__Brano dell'esercizio__
Una volta individuati i servizi erogabili tramite “io”, la Pubblica Amministrazione deve registrarsi al back office di developer.io.italia.it, ed usare le API (Application Programming Interface) messe a disposizione per sviluppare l’integrazione dei loro servizi in “io”.

L’utilizzo di “io” implica la sottoscrizione di un accordo di adesione ai servizi per il tramite di un rappresentante legale dell’Ente, e nulla più.

Qualunque Ente pubblico che conosca il codice fiscale di un cittadino può utilizzare le API di “io” per contattarlo, inviargli documenti o avvisi, o conoscere le preferenze dell’utente in termini di servizi attivi e canali di contatto.

La certezza di inviare comunicazioni, avvisi e pagamenti esattamente al cittadino destinatario di quel servizio è garantita dal processo di autenticazione basato su SPID o sulla CIE.

__Righe estratte__

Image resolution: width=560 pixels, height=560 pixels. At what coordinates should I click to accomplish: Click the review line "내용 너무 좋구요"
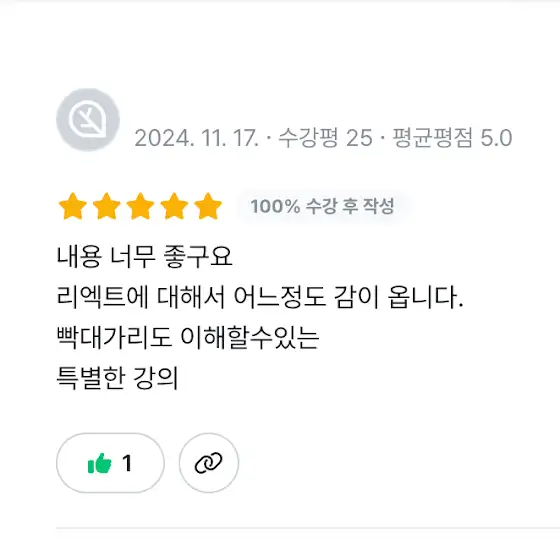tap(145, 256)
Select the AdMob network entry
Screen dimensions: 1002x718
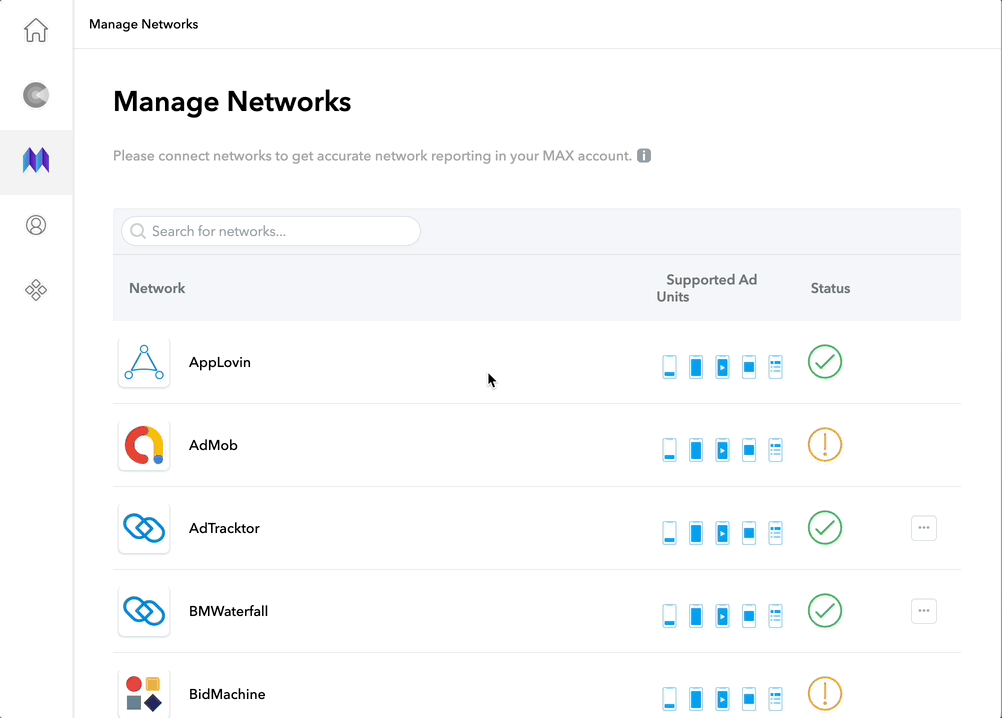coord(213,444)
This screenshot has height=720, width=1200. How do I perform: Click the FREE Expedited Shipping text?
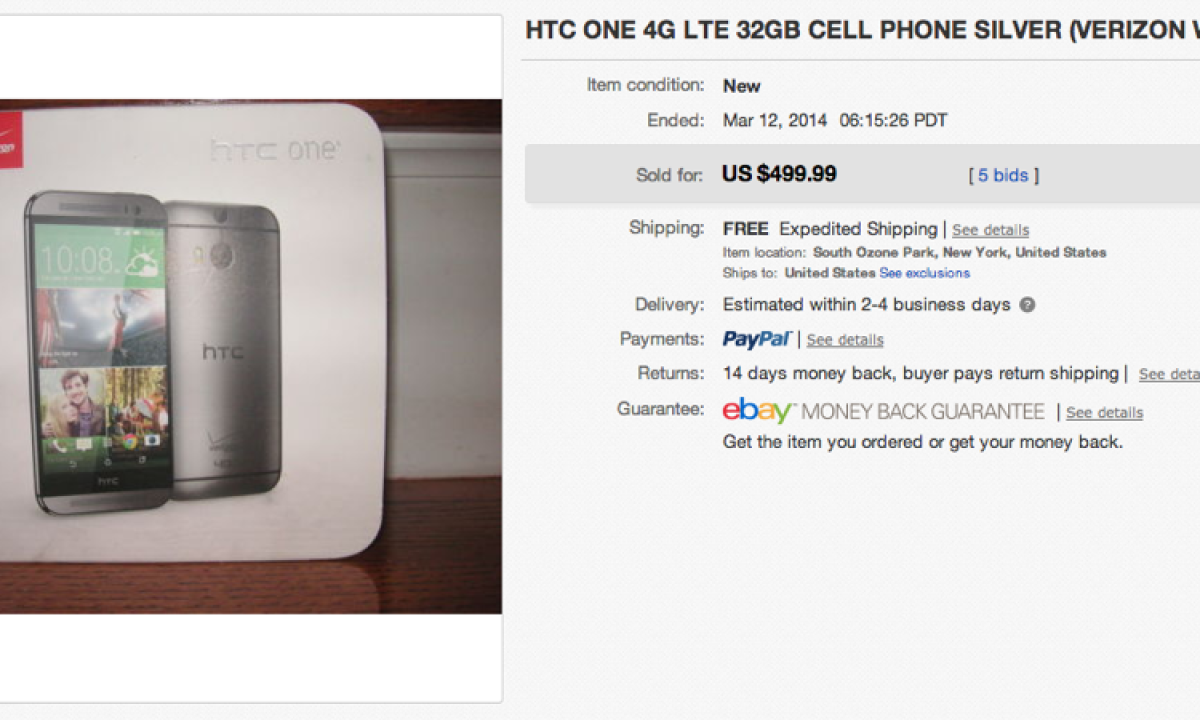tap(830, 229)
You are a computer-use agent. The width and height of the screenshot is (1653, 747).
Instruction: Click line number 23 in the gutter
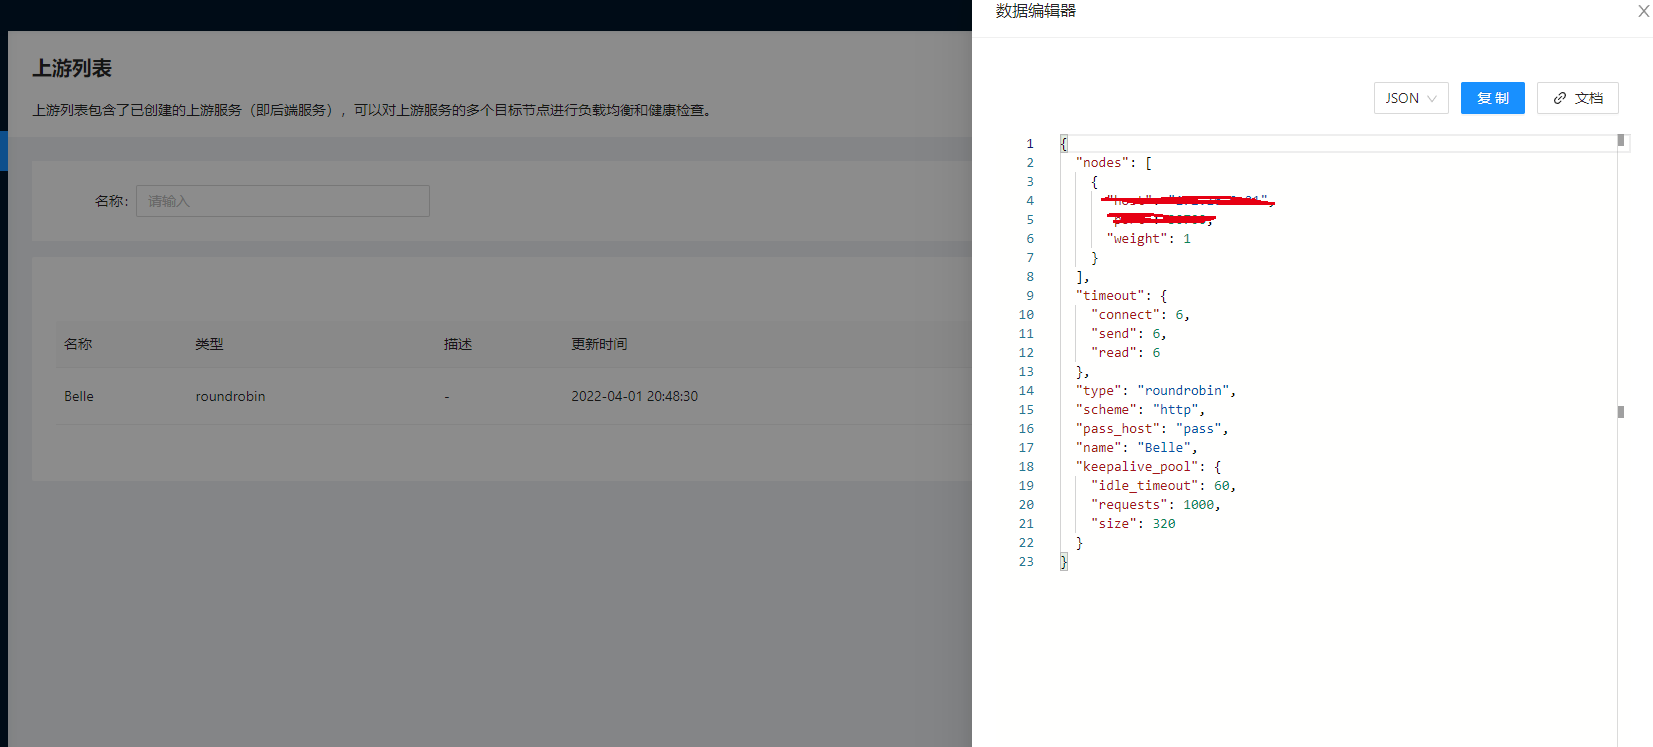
---
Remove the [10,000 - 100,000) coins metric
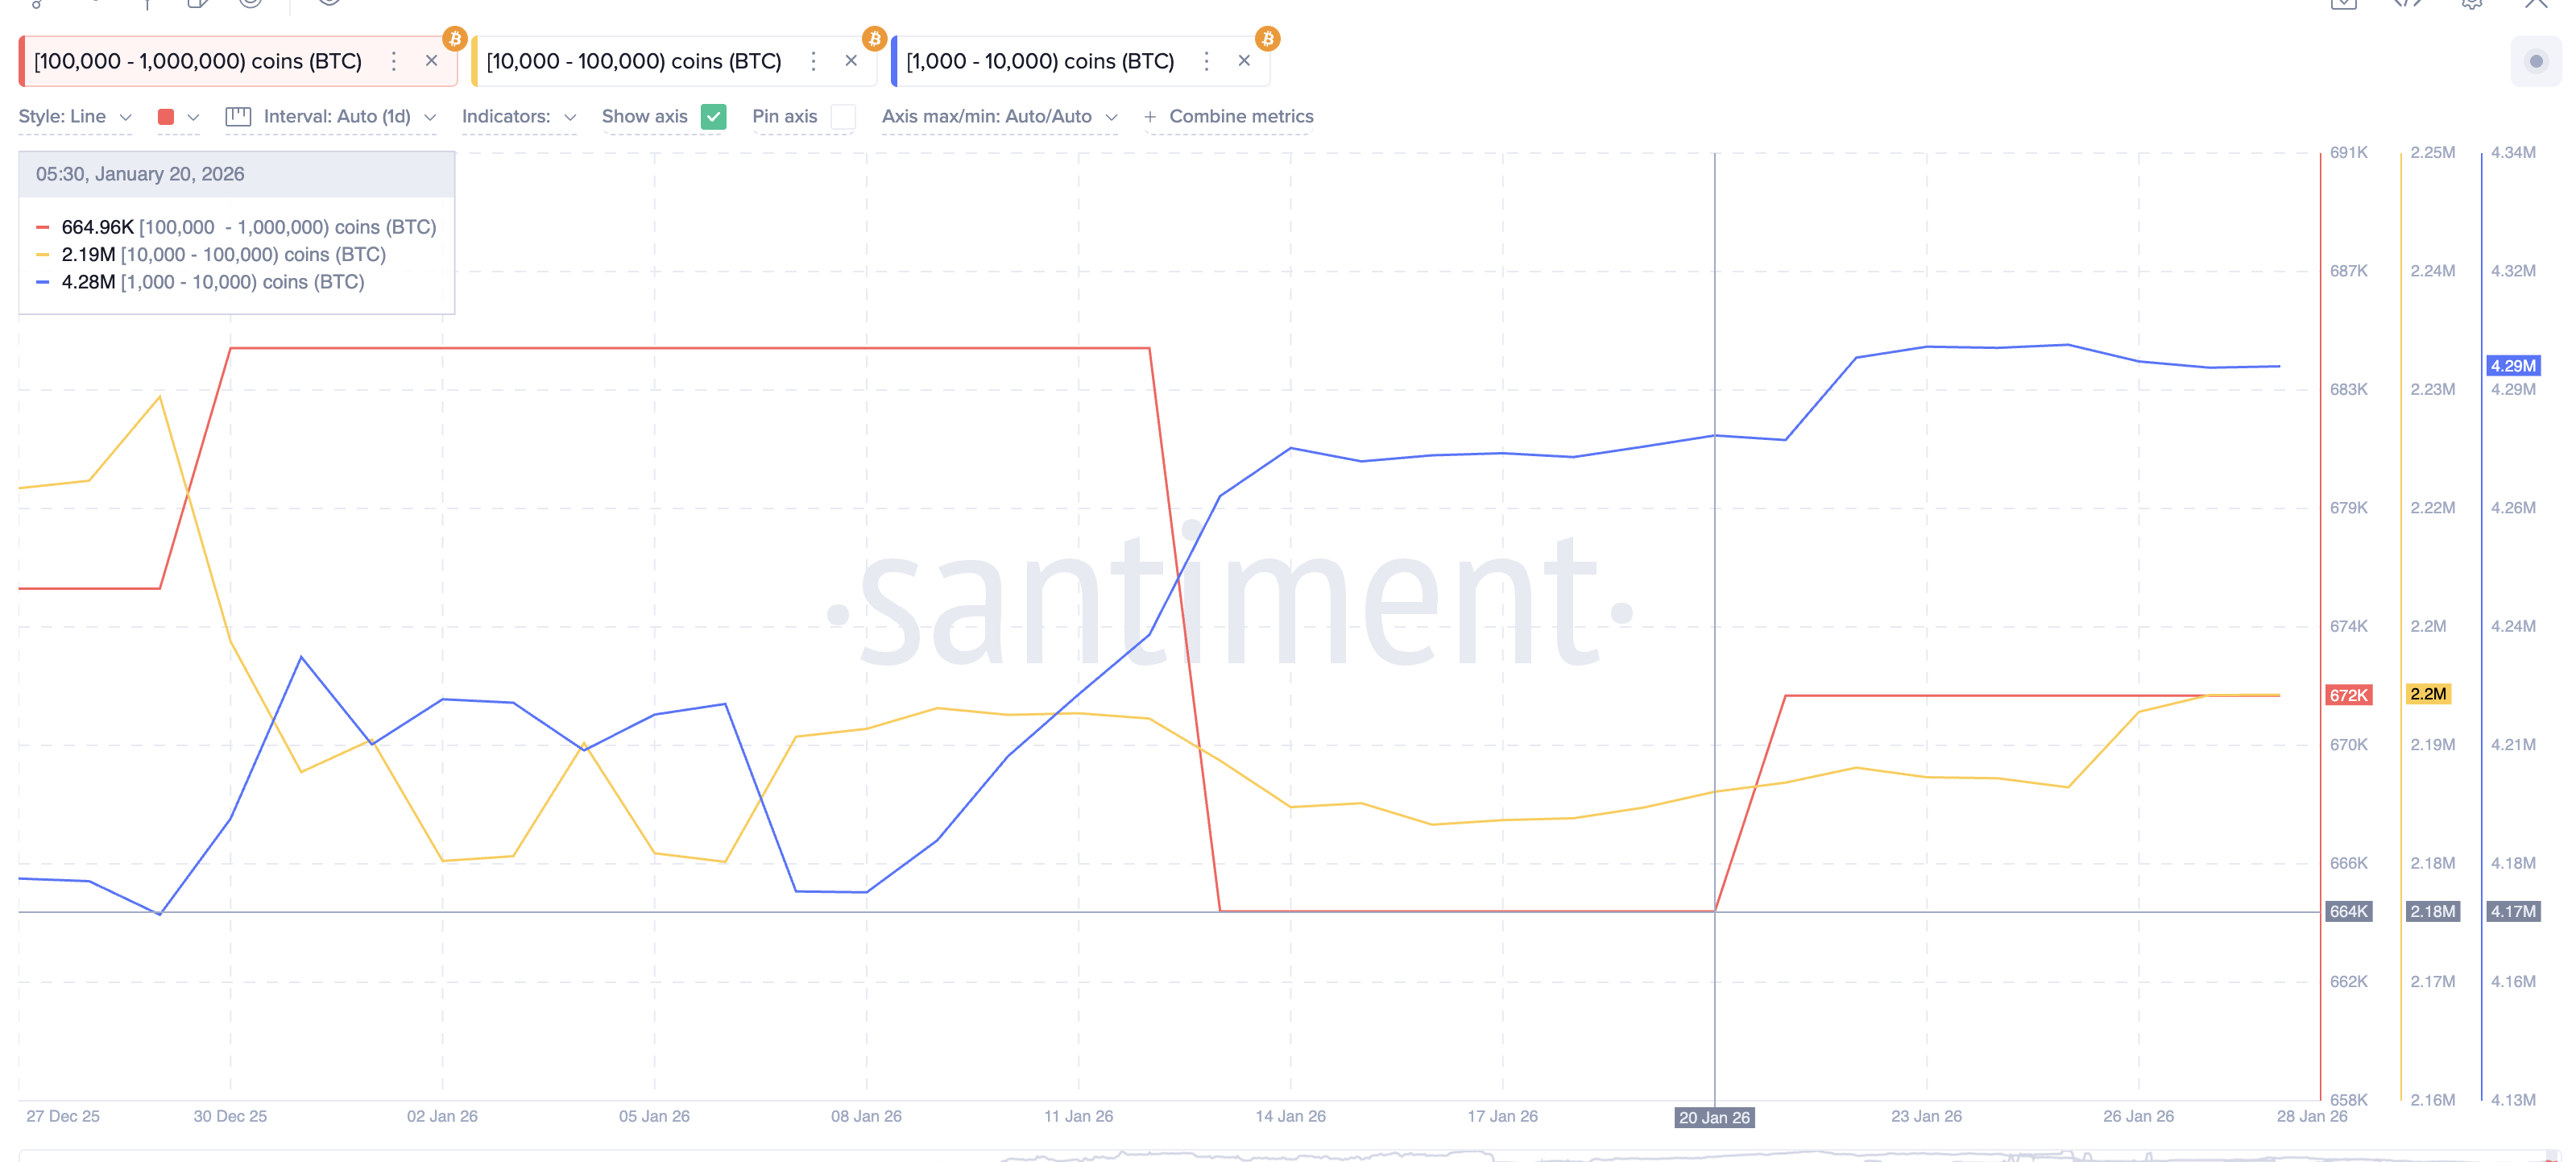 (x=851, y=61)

__Consegna__
Come potrebbe proseguire il brano sull'app “io” per i servizi della Pubblica Amministrazione? Prosegui il testo dopo l'ultima frase.

__Risultato__
Come si comprende, per ora, è sempre il cittadino a dover manifestare la propria volontà di interagire con le Pubbliche Amministrazioni tramite l’app “io”, ossia di costituire il proprio domicilio digitale “nell’app” ai sensi dell’art. 3 bis del CAD. Se il cittadino non attiva l’app “io” sul proprio dispositivo, la comunicazione non sarà inoltrata e l’ente potrà raggiungerlo tramite i canali tradizionali.

“io” è completamente open source; tutti i codici sorgente sono pubblicati su GitHub, ed è sviluppata in coerenza con il principio della “privacy by design” in ossequio al GDPR (Reg. UE 2016/679 in materia di protezione dei dati personali).

Peraltro l’adesione all’app “io” da parte del cittadino non è irreversibile; in qualsiasi momento potrebbe effettuare un download di tutti i dati che lo riguardano, o cancellare la sua iscrizione dal servizio rimuovendo i dati salvati.

6.    Conclusioni

L’utilizzo esclusivo dell’app “io” potrebbe sembrare pura utopia, ma le PP.AA. hanno già oggi gli strumenti per servirsene.

Per far sì che abbia un’utilità concreta, occorre che le Pubbliche Amministrazioni abbraccino finalmente la trasformazione digitale: rispettino il principio del cloud first (art. 68 del CAD), dell’once only, dell’interoperability by design, del digital identity only; ed integrino PagoPa.

Ma come velocizzare questo processo, oggi esageratamente lento, che dovrebbe essere spontaneo?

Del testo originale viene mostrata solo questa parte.